Terms and Condtions
Patient Consent Form:
Our Clinic is committed to ensure you receive quality informed care and that your privacy is protected. For the duration of your treatment, we request your informed consent to:
- Provide assessment and treatment services to you
- Collect, use, and share any relevant clinical information in providing services to you.
Consent to assess and treat:
Treatment Information: Physiotherapy treatment techniques recommended to you may include, but are not limited to manual techniques, soft tissue mobilization, therapeutic exercise, as well as other techniques and procedures your treating Physiotherapists determine may improve your function. Your Physiotherapists will explain the benefits, side effects and potential complications of each chosen technique before use.
Throughout your recovery program, any question or concerns you may have about any recommended treatment must be shared with your Physiotherapist immediately so they can explain the treatment rationale and /or modify your program appropriately. If at any time you choose not to participate in the course of treatment, please tell your Physiotherapist immediately.
I hereby freely consent to participate in the physical and functional assessment and recommended treatment program (based on my medical history, diagnosis, symptoms and assessment results) delivered by those authorized in this clinic, having been informed about the following.
- What to expect in the assessment and treatment
- Who will be performing the assessment and treatment
- The reason why I should have the assessment /treatment
- The alternatives to having the treatment
- What might happen if I do not receive assessment/ treatment
- Any potential risk and / or side effects for the assessment and recommended treatment
I understand and agree with the criteria above and as such agree to participate in an assessment and treatment program.
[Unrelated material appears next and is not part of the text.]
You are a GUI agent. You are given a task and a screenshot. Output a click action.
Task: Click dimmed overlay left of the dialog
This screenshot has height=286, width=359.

My consent is voluntary for the entire course of assessment and treatment for my present condition, commencing on the date indicated below. I understand that I may ask questions at any time, and that my consent may be withdrawn in writing at any time, except for actions already taken. I hereby consent that I will not claim any lawsuit or sue the clinic for the acupuncture/physio/massage/ kinesiology / counselling /chiro seprovided in bear creek plaza /Fraser Street physio/MJ physio Fleetwood.